Dataset items:
- - -

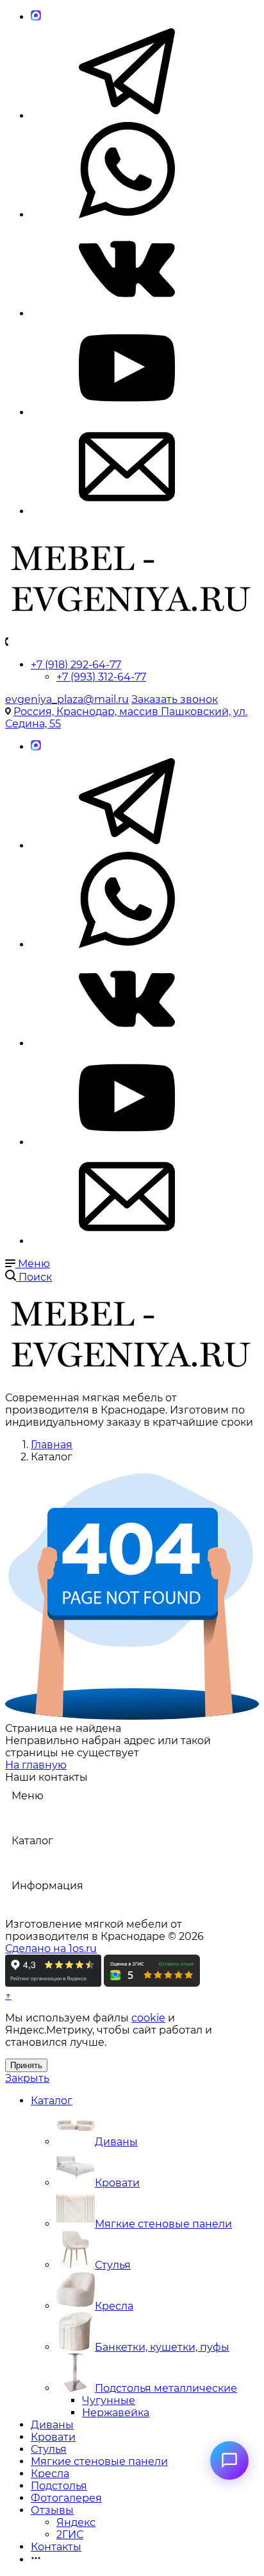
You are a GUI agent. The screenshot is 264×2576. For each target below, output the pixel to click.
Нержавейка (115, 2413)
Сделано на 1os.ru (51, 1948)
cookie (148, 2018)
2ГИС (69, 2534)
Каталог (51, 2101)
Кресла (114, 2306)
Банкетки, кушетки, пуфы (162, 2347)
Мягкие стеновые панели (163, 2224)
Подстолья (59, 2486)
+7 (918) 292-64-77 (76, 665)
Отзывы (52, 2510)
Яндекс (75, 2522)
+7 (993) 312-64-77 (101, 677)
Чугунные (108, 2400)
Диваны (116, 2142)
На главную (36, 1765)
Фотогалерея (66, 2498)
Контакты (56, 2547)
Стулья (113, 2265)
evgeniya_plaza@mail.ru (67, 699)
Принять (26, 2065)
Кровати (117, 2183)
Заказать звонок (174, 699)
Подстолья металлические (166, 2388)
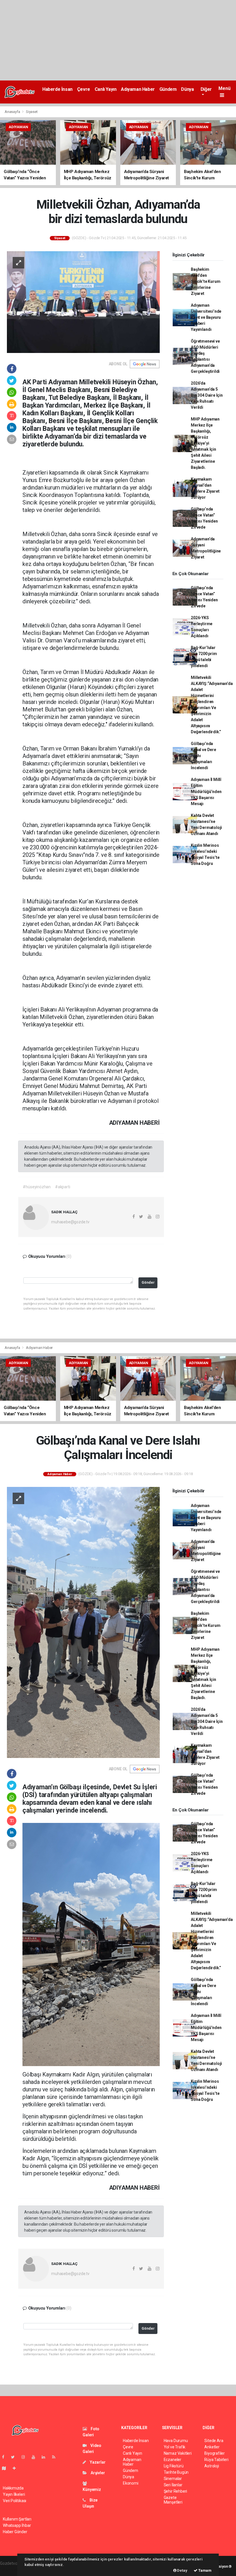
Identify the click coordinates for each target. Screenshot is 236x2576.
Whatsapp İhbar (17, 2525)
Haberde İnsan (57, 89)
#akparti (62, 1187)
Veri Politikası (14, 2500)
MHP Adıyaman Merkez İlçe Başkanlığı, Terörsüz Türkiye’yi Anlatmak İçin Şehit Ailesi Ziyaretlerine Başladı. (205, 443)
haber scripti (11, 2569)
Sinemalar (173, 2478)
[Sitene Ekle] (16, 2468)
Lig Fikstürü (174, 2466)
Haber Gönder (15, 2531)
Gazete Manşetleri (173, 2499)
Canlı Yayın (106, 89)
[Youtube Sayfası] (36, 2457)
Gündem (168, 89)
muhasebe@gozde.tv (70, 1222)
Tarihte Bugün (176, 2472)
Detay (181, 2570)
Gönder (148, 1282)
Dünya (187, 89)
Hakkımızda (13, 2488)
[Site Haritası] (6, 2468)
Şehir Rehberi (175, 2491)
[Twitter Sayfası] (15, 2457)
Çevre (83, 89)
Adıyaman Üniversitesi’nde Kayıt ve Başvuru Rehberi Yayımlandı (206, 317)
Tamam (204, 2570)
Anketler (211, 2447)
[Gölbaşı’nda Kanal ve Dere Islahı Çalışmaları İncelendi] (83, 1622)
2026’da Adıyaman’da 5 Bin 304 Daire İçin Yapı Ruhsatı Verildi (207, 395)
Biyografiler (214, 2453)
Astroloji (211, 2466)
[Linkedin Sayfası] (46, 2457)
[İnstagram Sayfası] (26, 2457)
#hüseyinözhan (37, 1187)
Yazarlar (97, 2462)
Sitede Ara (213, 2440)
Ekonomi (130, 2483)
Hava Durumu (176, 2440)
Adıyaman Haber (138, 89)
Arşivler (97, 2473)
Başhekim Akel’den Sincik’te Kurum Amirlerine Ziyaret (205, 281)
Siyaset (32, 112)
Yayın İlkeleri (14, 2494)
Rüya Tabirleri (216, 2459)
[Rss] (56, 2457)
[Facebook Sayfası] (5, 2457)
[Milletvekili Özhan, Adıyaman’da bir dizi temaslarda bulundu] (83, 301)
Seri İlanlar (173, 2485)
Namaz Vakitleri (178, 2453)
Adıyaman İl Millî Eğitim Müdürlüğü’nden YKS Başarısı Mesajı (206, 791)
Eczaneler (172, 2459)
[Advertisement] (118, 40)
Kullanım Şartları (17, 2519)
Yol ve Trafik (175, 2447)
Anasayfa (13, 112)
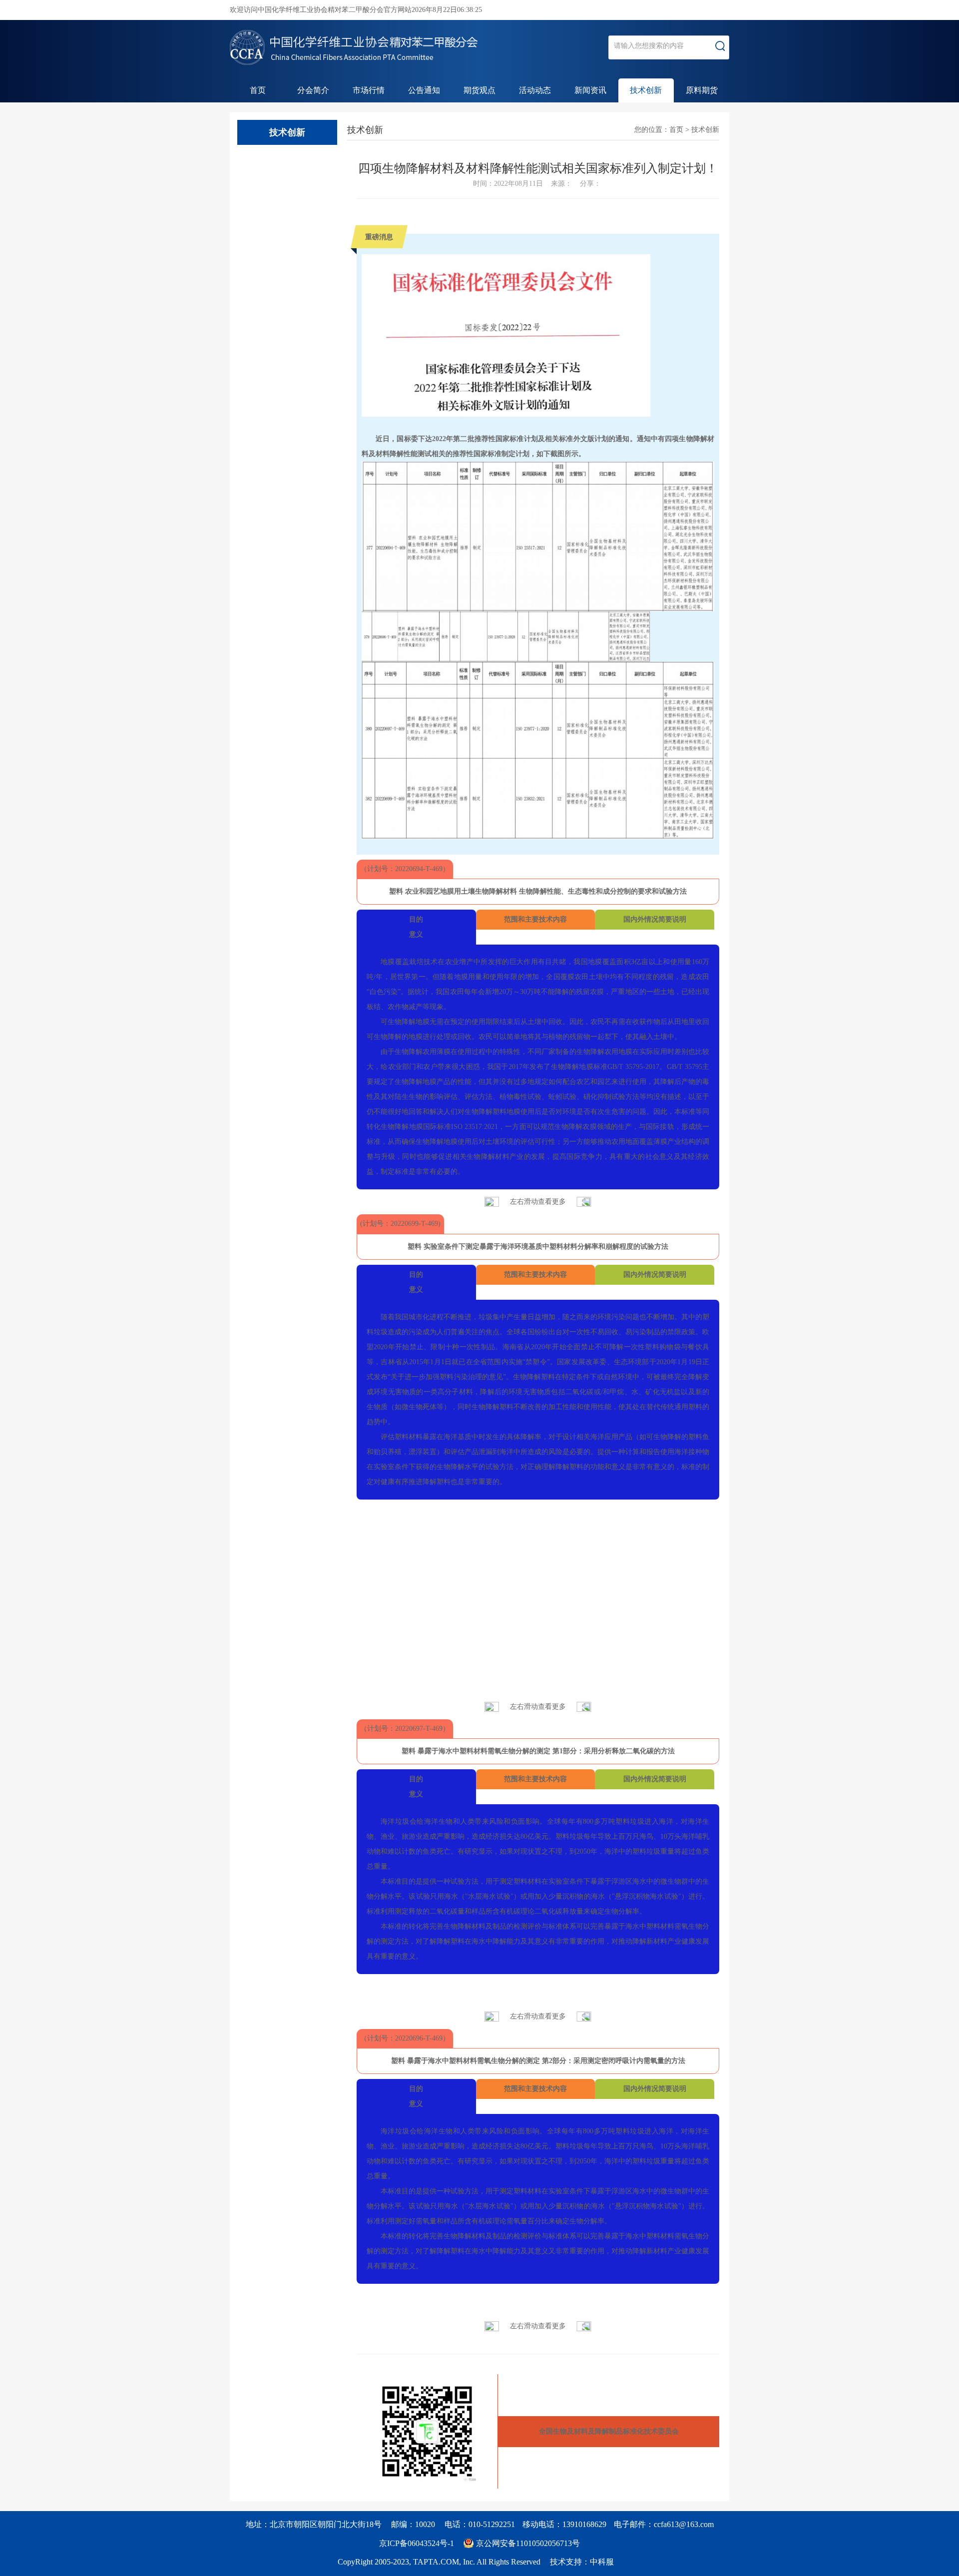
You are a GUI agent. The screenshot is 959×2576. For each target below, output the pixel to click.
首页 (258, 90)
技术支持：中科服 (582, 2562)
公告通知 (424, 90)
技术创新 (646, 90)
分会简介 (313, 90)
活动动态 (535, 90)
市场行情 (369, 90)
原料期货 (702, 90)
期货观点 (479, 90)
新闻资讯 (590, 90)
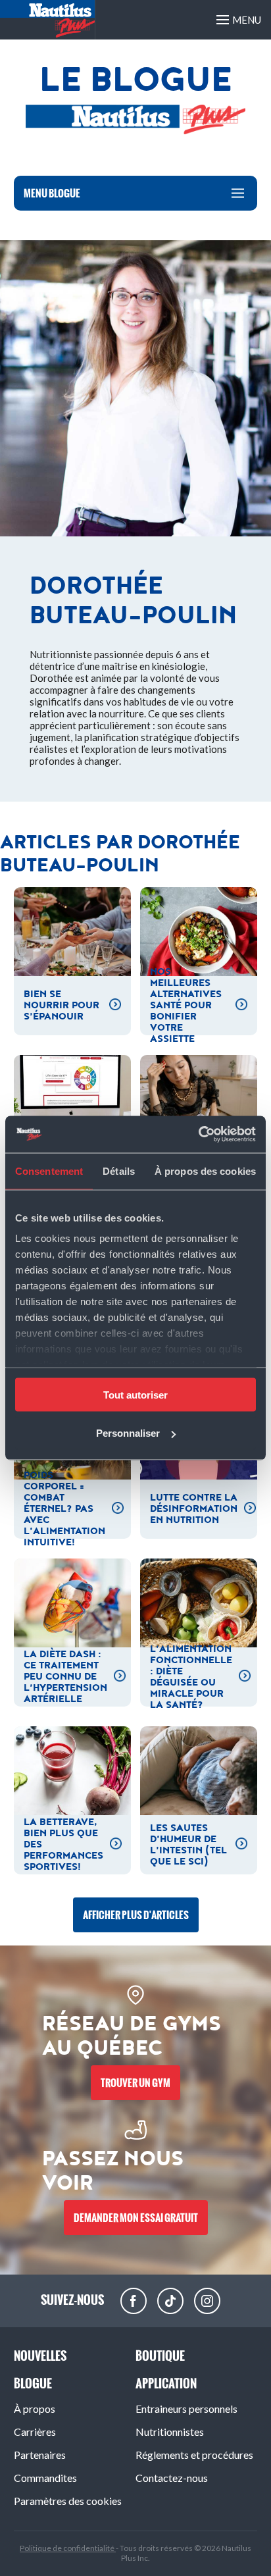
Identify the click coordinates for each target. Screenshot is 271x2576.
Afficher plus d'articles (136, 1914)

- - -

Please write out, word for word, only the lines from the one holding "Adıyaman Üniversitesi’nde Kayıt" through the end of the records above, with both end lines included and the pictures dropped.

Adıyaman Üniversitesi’nde Kayıt ve Başvuru Rehberi Yayımlandı (206, 317)
Tamam (204, 2570)
Anketler (211, 2447)
[Gölbaşı’nda Kanal ve Dere Islahı Çalışmaları İncelendi] (83, 1622)
2026’da Adıyaman’da 5 Bin 304 Daire İçin Yapı Ruhsatı Verildi (207, 395)
Biyografiler (214, 2453)
Astroloji (211, 2466)
[Linkedin Sayfası] (46, 2457)
[İnstagram Sayfası] (26, 2457)
#hüseyinözhan (37, 1187)
Yazarlar (97, 2462)
Sitede Ara (213, 2440)
Ekonomi (130, 2483)
Hava Durumu (176, 2440)
Adıyaman Haber (138, 89)
Arşivler (97, 2473)
Başhekim Akel’den Sincik’te Kurum Amirlerine Ziyaret (205, 281)
Siyaset (32, 112)
Yayın İlkeleri (14, 2494)
Rüya Tabirleri (216, 2459)
[Rss] (56, 2457)
[Facebook Sayfası] (5, 2457)
[Milletvekili Özhan, Adıyaman’da bir dizi temaslarda bulundu] (83, 301)
Seri İlanlar (173, 2485)
Namaz Vakitleri (178, 2453)
Adıyaman İl Millî Eğitim Müdürlüğü’nden YKS Başarısı Mesajı (206, 791)
Eczaneler (172, 2459)
[Advertisement] (118, 40)
Kullanım Şartları (17, 2519)
Yol ve Trafik (175, 2447)
Anasayfa (13, 112)
You are a GUI agent. The screenshot is 959×2576. For each target below, output the pixel to click.
首页 (258, 90)
技术支持：中科服 (582, 2562)
公告通知 (424, 90)
技术创新 (646, 90)
分会简介 (313, 90)
活动动态 (535, 90)
市场行情 (369, 90)
原料期货 (702, 90)
期货观点 (479, 90)
新闻资讯 (590, 90)
Identify the click coordinates for each target. Screenshot is 271x2576.
Afficher plus d'articles (136, 1914)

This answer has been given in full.